How to keep going when you want to quit


Hi friend,

There is a part of your brain most people have never even heard of, but it might be the most important piece when it comes to willpower, resilience, and actually doing the things you keep saying you want to do.

It is called the anterior mid cingulate cortex, or the AMCC.

I think it's so cool because it gives us a physical anchor for something most people only talk about in motivational clichés. It is basically the spot in your brain that lights up when you are in the middle of effort, conflict, or persistence. It is like your brain’s effort thermostat, always asking: “this feels hard, do I keep going, or do I stop?”

And what is wild is that when researchers look at high performers in soldiers, elite athletes, CEOs, their AMCC is more sensitive, more efficient, more activated. It is not that they were born that way; like any skill, they've trained it.

The way I like to think about it is that your AMCC is like a landlord. Every single day, you have to pay rent. The rent is doing the real hard thing. Not the thing that used to be hard for you ten years ago. Not the thing that looks hard from the outside and gets you recognition. The actual hard thing that you have been avoiding.

Ten years ago, for me, going to the gym was hard. Walking in, figuring it out, trying to lift, that was daunting. Every rep was a rent payment into my AMCC. But today, the gym does not really light it up anymore. It is not novel. It is not uncertain. It is just part of who I am now, and so my brain has shifted it to other regions that handle habits and automatic behaviors.
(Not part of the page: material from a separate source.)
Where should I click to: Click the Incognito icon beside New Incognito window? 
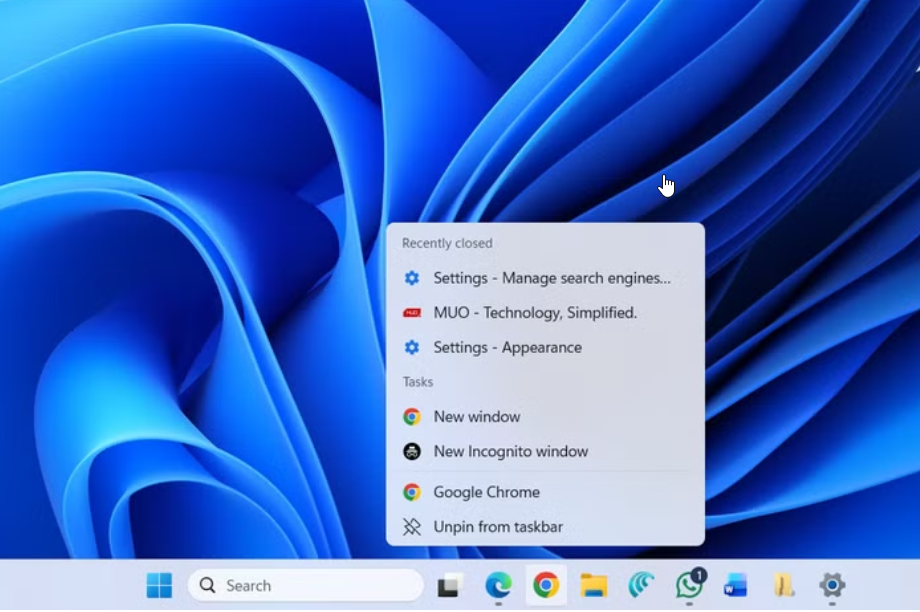pos(412,452)
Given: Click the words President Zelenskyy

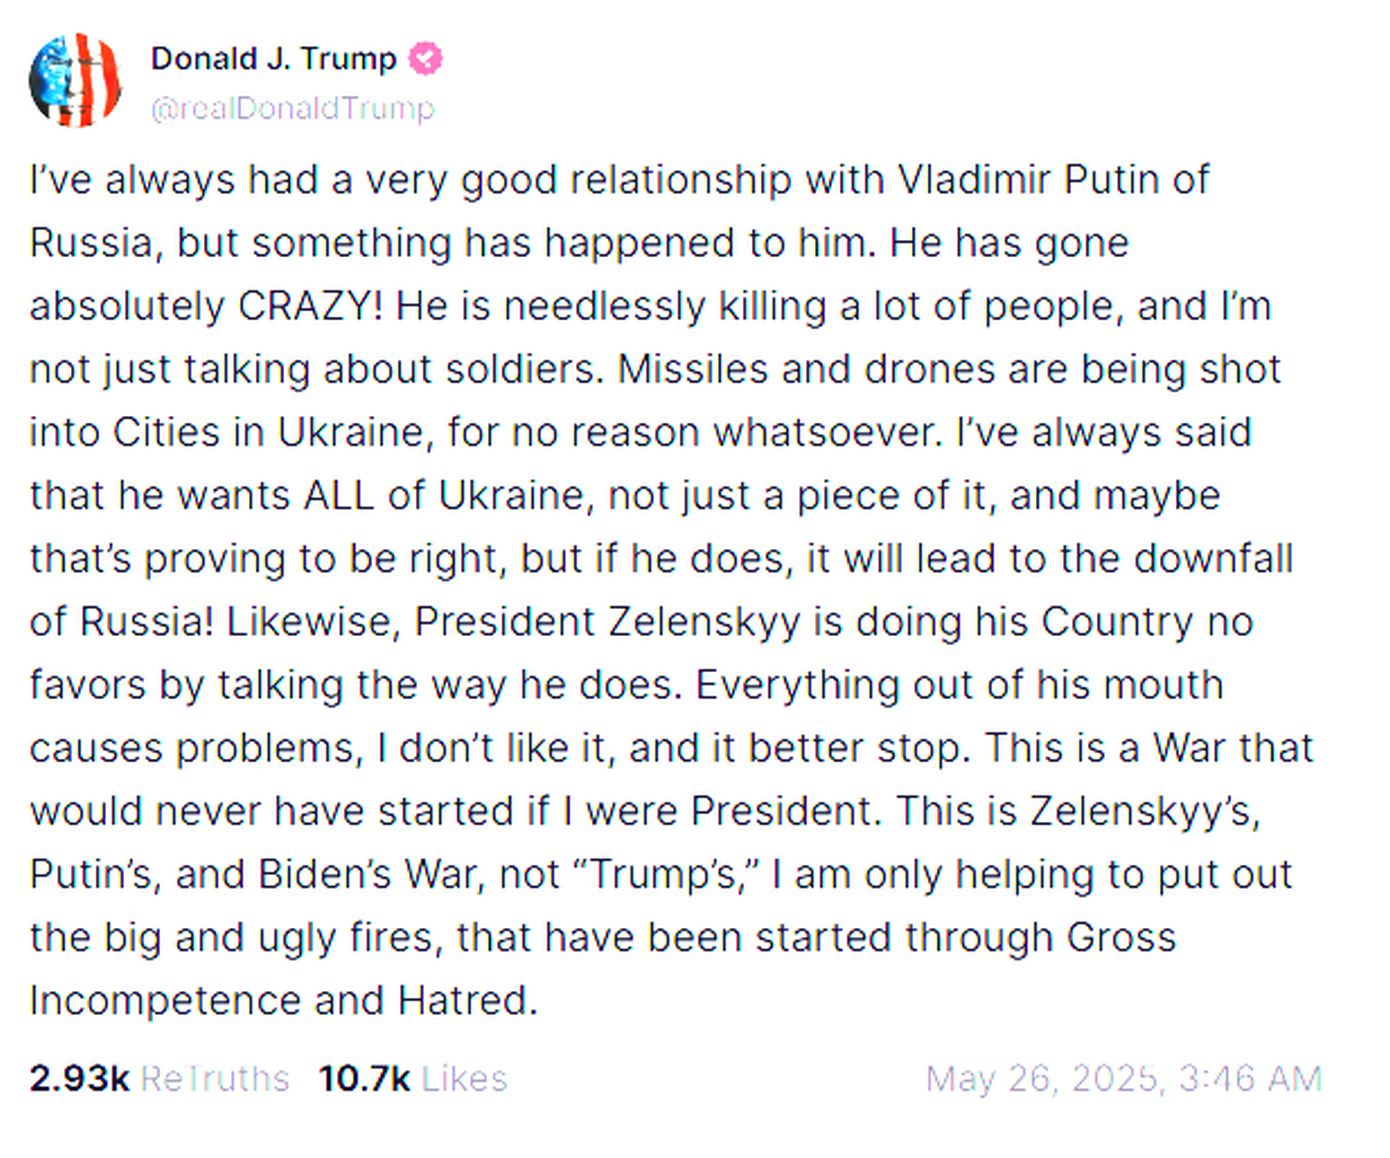Looking at the screenshot, I should (x=607, y=622).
So if I pat myself on the back and say “look how disciplined I am, I am at the gym,” that is a story I am telling myself. It is avoidance disguised as discipline. From the outside it looks hard, but really, it is just another way of dodging the work that actually stretches me, like sitting down to study, or writing, or building the business, or facing the thing I keep ruminating on in the back of my mind.

This is what most of us do. We avoid, but we do it in clever ways. We know scrolling on the phone is avoidance. We know Netflix binges are avoidance. But the sneaky part is when we use “good” habits to dodge the real thing.

The AMCC does not get stronger from what is comfortable for you. It gets stronger when you step into what is actually uncomfortable for you. That is the rent. That is the work.

And here is the piece that matters: fatigue, doubt, resistance, none of these are commands. They are signals.

Tim Noakes has this theory called the central governor theory, which basically says fatigue is mostly generated by your brain to keep you from pushing too far, not because your body is actually at the limit. It is protective. But most people take that signal as the final word: “I am tired, I should stop.”

High performers reframe it. They have trained themselves to see fatigue as information, not as an order. Same with resistance, same with self doubt. They have built the habit of interpreting those signals without obeying them. And each time you do that, you are making another deposit into your AMCC.

You are training your brain to persist.

That is why people at the top do not quit so easily. It is not just raw grit. It is belief, burnout management, and brain wiring working together.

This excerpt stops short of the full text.